Tere Roldán


2024

pdf
The Model Arena for Cross-lingual Sentiment Analysis: A Comparative Study in the Era of Large Language Models
Xiliang Zhu | Shayna Gardiner | Tere Roldán | David Rossouw
Proceedings of the 14th Workshop on Computational Approaches to Subjectivity, Sentiment, & Social Media Analysis

Sentiment analysis serves as a pivotal component in Natural Language Processing (NLP). Advancements in multilingual pre-trained models such as XLM-R and mT5 have contributed to the increasing interest in cross-lingual sentiment analysis. The recent emergence in Large Language Models (LLM) has significantly advanced general NLP tasks, however, the capability of such LLMs in cross-lingual sentiment analysis has not been fully studied. This work undertakes an empirical analysis to compare the cross-lingual transfer capability of public Small Multilingual Language Models (SMLM) like XLM-R, against English-centric LLMs such as Llama-3, in the context of sentiment analysis across English, Spanish, French and Chinese. Our findings reveal that among public models, SMLMs exhibit superior zero-shot cross-lingual performance relative to LLMs. However, in few-shot cross-lingual settings, public LLMs demonstrate an enhanced adaptive potential. In addition, we observe that proprietary GPT-3.5 and GPT-4 lead in zero-shot cross-lingual capability, but are outpaced by public models in few-shot scenarios.

2022

pdf
Punctuation Restoration in Spanish Customer Support Transcripts using Transfer Learning
Xiliang Zhu | Shayna Gardiner | David Rossouw | Tere Roldán | Simon Corston-Oliver
Proceedings of the Third Workshop on Deep Learning for Low-Resource Natural Language Processing

Automatic Speech Recognition (ASR) systems typically produce unpunctuated transcripts that have poor readability. In addition, building a punctuation restoration system is challenging for low-resource languages, especially for domain-specific applications. In this paper, we propose a Spanish punctuation restoration system designed for a real-time customer support transcription service.
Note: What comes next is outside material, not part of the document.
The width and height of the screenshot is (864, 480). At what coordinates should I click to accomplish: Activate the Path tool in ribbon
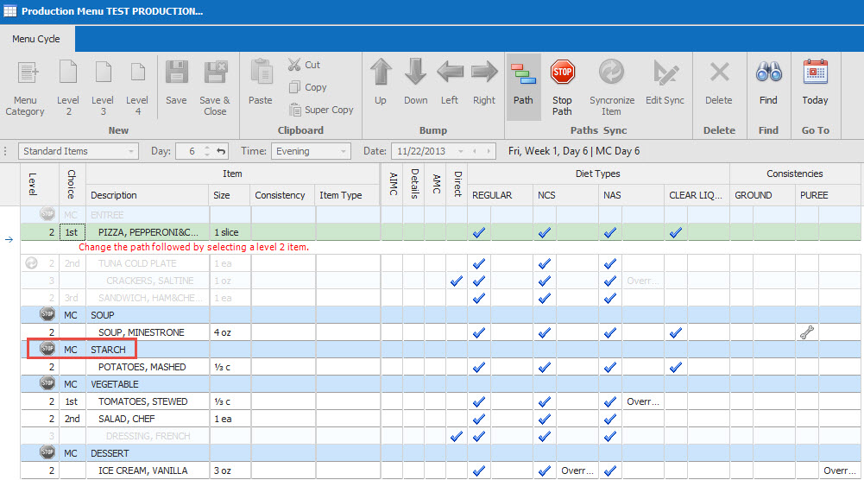click(522, 73)
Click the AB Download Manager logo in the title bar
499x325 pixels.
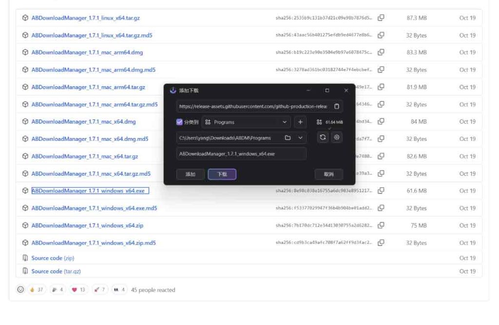(173, 90)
To address the data sparsity of Spanish transcripts in the customer support domain, we introduce two transferlearning-based strategies: 1) domain adaptation using out-of-domain Spanish text data; 2) crosslingual transfer learning leveraging in-domain English transcript data. Our experiment results show that these strategies improve the accuracy of the Spanish punctuation restoration system.